Zgodnie z zapowiedziami z początku marca, EBITDA grupy wyniosła 580,2 mln zł, EBIT -186,4 mln zł.
W 2019 roku było to odpowiednio 859,9 mln zł i 143,4 mln zł (na plusie). Odbiło się to na kursie akcji, który po raz pierwszy w historii spadł poniżej 20 zł, nawet do 9 zł za walor; obecnie jest to 18 zł.
Rys. PKP Cargo
Dwa razy mniej inwestycji, cięcie zatrudnienia i taboru
Jak już pisaliśmy, PKP Cargo sukcesywnie traci udziały w rynku i 2020 rok przyniósł kontynuację tego trendu. Praca przewozowa grupy PKP Cargo spadła we wszystkich, oprócz intermodalu, grupach przewozowych. Najmocniej (o 36,4%) w zakresie paliw płynnych oraz metali i rud (o 27,8%). W tym pierwszym wypadku, jednym z wymienionych czynników jest wykonywanie przewozów przez własnych przewoźników grup paliwowych i ograniczenie importu; w tym drugim przypadku, oprócz zamknięcia huty ArcelorMittal czy czasowego wyłączenia hut, wymienia się też przejmowanie dostaw złomu przez transport drogowy.
Rys. PKP Cargo
Zatrudnienie w grupie PKP Cargo spadło w ubiegłym roku aż o 1,8 tys. osób (7,6%), w tym o 1,3 tys. os. w PKP Cargo SA. W przeważającej większości były to osoby na etatach, przede wszystkim ze stanowisk robotniczych. W 2020 r. nastąpił spadek liczby lokomotyw (o 269 i wagonów (o 3877) użytkowanych przez Grupę.
Nakłady inwestycyjne PKP Cargo były dokładnie o połowę niższe w 2020 roku, niż rok wcześniej – wyniosły łącznie 609 mln złotych. O połowę spadły wydatki na zakup lokomotyw (do 33 mln zł), modernizację lokomotyw (do 123,4 mln zł), o 59% – na komponenty do napraw własnych (do 249,7 mln zł). Wzrosły za to wydatki na zakup nowych wagonów (do 162,8 mln zł).

- _Blok danych_:
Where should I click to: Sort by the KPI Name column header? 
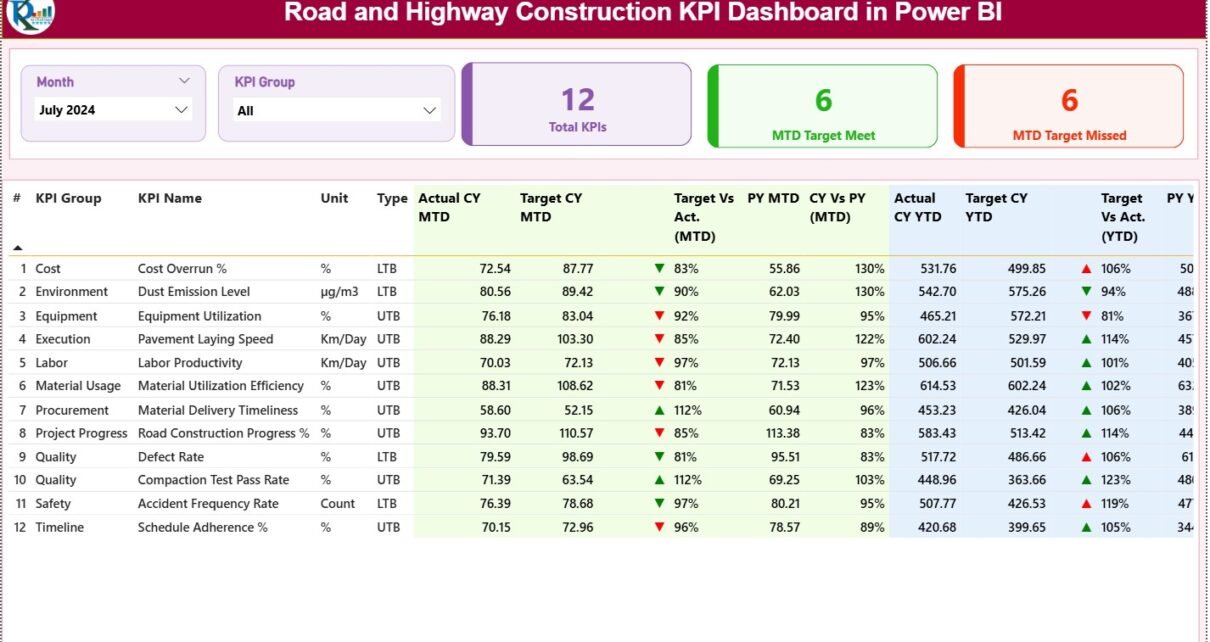pos(169,198)
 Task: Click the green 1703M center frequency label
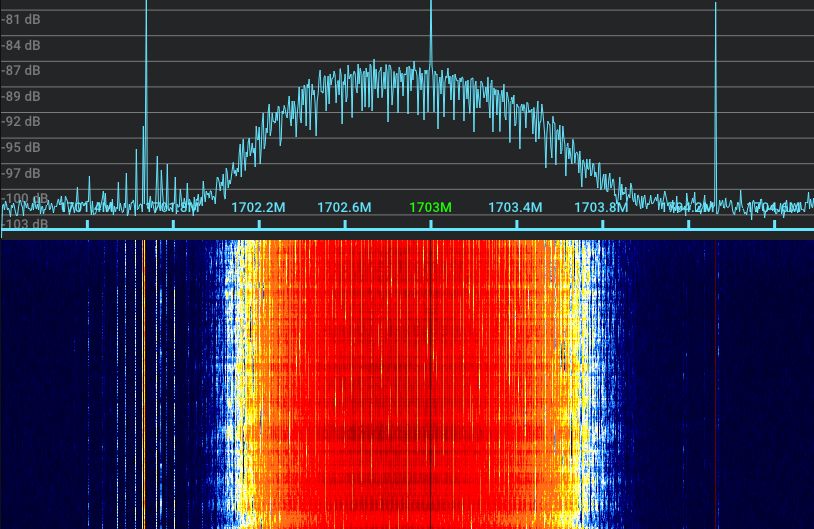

- _Opis problemu_: Zwróć bez zmian część tekstu o wynikach PKP Cargo od „W 2019 roku” do „przez transport drogowy.”.

- _Wynik zadania_:
W 2019 roku było to odpowiednio 859,9 mln zł i 143,4 mln zł (na plusie). Odbiło się to na kursie akcji, który po raz pierwszy w historii spadł poniżej 20 zł, nawet do 9 zł za walor; obecnie jest to 18 zł.
Rys. PKP Cargo
Dwa razy mniej inwestycji, cięcie zatrudnienia i taboru
Jak już pisaliśmy, PKP Cargo sukcesywnie traci udziały w rynku i 2020 rok przyniósł kontynuację tego trendu. Praca przewozowa grupy PKP Cargo spadła we wszystkich, oprócz intermodalu, grupach przewozowych. Najmocniej (o 36,4%) w zakresie paliw płynnych oraz metali i rud (o 27,8%). W tym pierwszym wypadku, jednym z wymienionych czynników jest wykonywanie przewozów przez własnych przewoźników grup paliwowych i ograniczenie importu; w tym drugim przypadku, oprócz zamknięcia huty ArcelorMittal czy czasowego wyłączenia hut, wymienia się też przejmowanie dostaw złomu przez transport drogowy.